Allowing a vIOMMU to hold shared resource makes it a bit of an
upgraded model for IOMMU virtualization, from the existing HWPT
model that now looks like a subset of the vIOMMU model. 

Thanks
Nicolin
Re: [PATCH v2 00/19] iommufd: Add VIOMMU infrastructure (Part-1)
Posted by Alexey Kardashevskiy 1 month, 4 weeks ago

On 1/10/24 13:36, Nicolin Chen wrote:
> On Tue, Oct 01, 2024 at 11:55:59AM +1000, Alexey Kardashevskiy wrote:
>> On 11/9/24 17:08, Nicolin Chen wrote:
>>> On Wed, Sep 11, 2024 at 06:12:21AM +0000, Tian, Kevin wrote:
>>>>> From: Nicolin Chen <nicolinc@nvidia.com>
>>>>> Sent: Wednesday, August 28, 2024 1:00 AM
>>>>>
>>>> [...]
>>>>> On a multi-IOMMU system, the VIOMMU object can be instanced to the
>>>>> number
>>>>> of vIOMMUs in a guest VM, while holding the same parent HWPT to share
>>>>> the
>>>>
>>>> Is there restriction that multiple vIOMMU objects can be only created
>>>> on a multi-IOMMU system?
>>>
>>> I think it should be generally restricted to the number of pIOMMUs,
>>> although likely (not 100% sure) we could do multiple vIOMMUs on a
>>> single-pIOMMU system. Any reason for doing that?
>>
>>
>> Just to clarify the terminology here - what are pIOMMU and vIOMMU exactly?
>>
>> On AMD, IOMMU is a pretend-pcie device, one per a rootport, manages a DT
>> - device table, one entry per BDFn, the entry owns a queue. A slice of
>> that can be passed to a VM (== queues mapped directly to the VM, and
>> such IOMMU appears in the VM as a pretend-pcie device too). So what is
>> [pv]IOMMU here? Thanks,
>   
> The "p" stands for physical: the entire IOMMU unit/instance. In
> the IOMMU subsystem terminology, it's a struct iommu_device. It
> sounds like AMD would register one iommu device per rootport?
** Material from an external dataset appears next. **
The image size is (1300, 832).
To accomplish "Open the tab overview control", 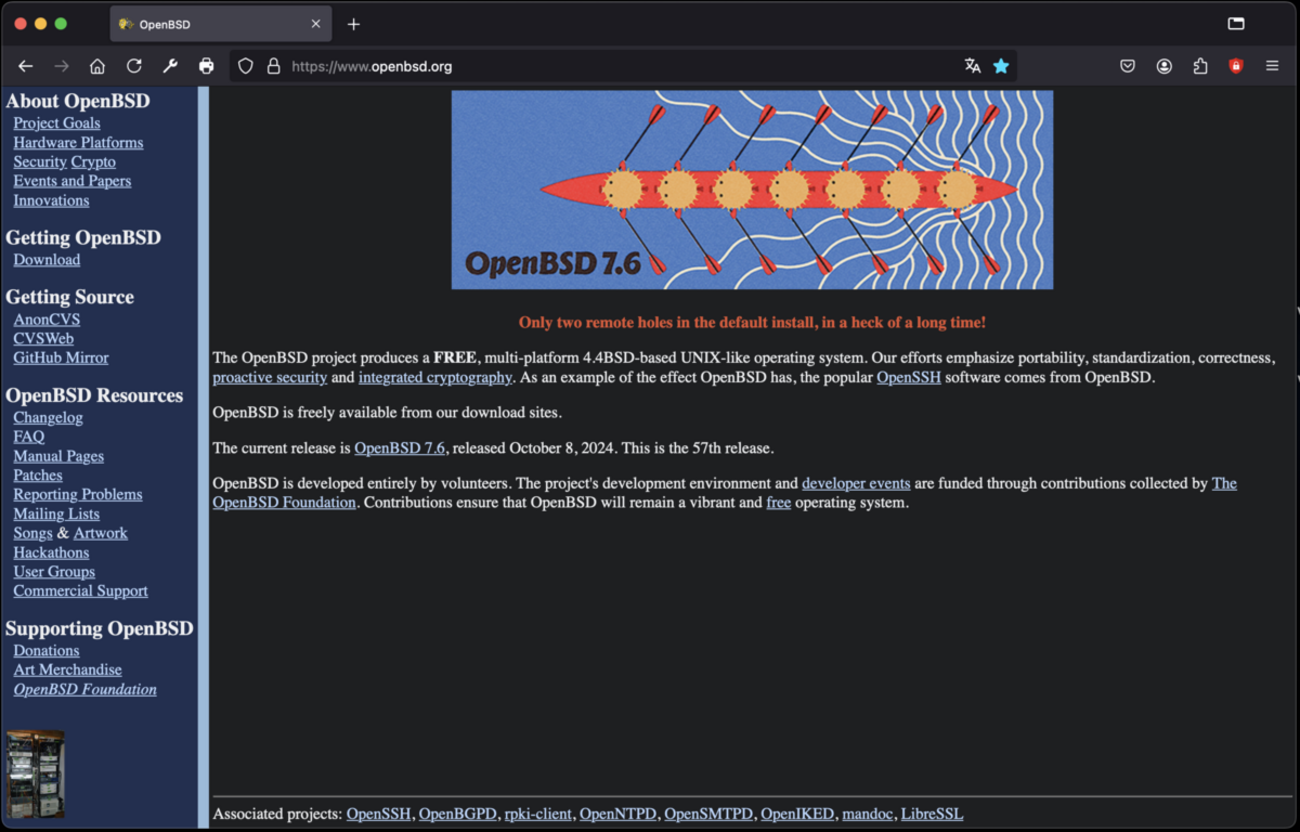I will 1234,23.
Yup, my test machine has 4 of these.


> The "v" stands for virtual: a slice of the pIOMMU that could be
> shared or passed through to a VM:
>   - Intel IOMMU doesn't have passthrough queues, so it uses a
>     shared queue (for invalidation). In this case, vIOMMU will
>     be a pure SW structure for HW queue sharing (with the host
>     machine and other VMs). That said, I think the channel (or
>     the port) that Intel VT-d uses internally for a device to
>     do a two-stage translation can be seen as a "passthrough"
>     feature, held by a vIOMMU.
>   - AMD IOMMU can assign passthrough queues to VMs, in which
>     case, vIOMMU will be a structure holding all passthrough
>     resource (of the pIOMMU) assisgned to a VM. If there is a
>     shared resource, it can be packed into the vIOMMU struct
>     too. FYI, vQUEUE (future series) on the other hand will
>     represent each passthrough queue in a vIOMMU struct. The
>     VM then, per that specific pIOMMU (rootport?), will have
>     one vIOMMU holding a number of vQUEUEs.
>   - ARM SMMU is sort of in the middle, depending on the impls.
>     vIOMMU will be a structure holding both passthrough and
>     shared resource. It can define vQUEUEs, if the impl has
>     passthrough queues like AMD does.
> 
> Allowing a vIOMMU to hold shared resource makes it a bit of an
> upgraded model for IOMMU virtualization, from the existing HWPT
> model that now looks like a subset of the vIOMMU model.

Thanks for confirming.

I've just read in this thread that "it should be generally restricted to 
the number of pIOMMUs, although likely (not 100% sure) we could do 
multiple vIOMMUs on a single-pIOMMU system. Any reason for doing that?"? 
thought "we have every reason to do that, unless p means something 
different", so I decided to ask :) Thanks,


> 
> Thanks
> Nicolin

-- 
Alexey
Re: [PATCH v2 00/19] iommufd: Add VIOMMU infrastructure (Part-1)
Posted by Jason Gunthorpe 1 month, 4 weeks ago
On Tue, Oct 01, 2024 at 03:06:57PM +1000, Alexey Kardashevskiy wrote:
> I've just read in this thread that "it should be generally restricted to the
> number of pIOMMUs, although likely (not 100% sure) we could do multiple
> vIOMMUs on a single-pIOMMU system. Any reason for doing that?"? thought "we
> have every reason to do that, unless p means something different", so I
> decided to ask :) Thanks,

I think that was inteded as "multiple vIOMMUs per pIOMMU within a
single VM".

There would always be multiple vIOMMUs per pIOMMU across VMs/etc.

Jason
RE: [PATCH v2 00/19] iommufd: Add VIOMMU infrastructure (Part-1)
Posted by Tian, Kevin 2 months, 2 weeks ago
> From: Nicolin Chen <nicolinc@nvidia.com>
> Sent: Wednesday, September 11, 2024 3:08 PM
> 
> On Wed, Sep 11, 2024 at 06:12:21AM +0000, Tian, Kevin wrote:
> > > From: Nicolin Chen <nicolinc@nvidia.com>
> > > Sent: Wednesday, August 28, 2024 1:00 AM
> > >
> > [...]
> > > On a multi-IOMMU system, the VIOMMU object can be instanced to the
> > > number
> > > of vIOMMUs in a guest VM, while holding the same parent HWPT to
> share
> > > the
> >
> > Is there restriction that multiple vIOMMU objects can be only created
> > on a multi-IOMMU system?
> 
> I think it should be generally restricted to the number of pIOMMUs,
> although likely (not 100% sure) we could do multiple vIOMMUs on a
> single-pIOMMU system. Any reason for doing that?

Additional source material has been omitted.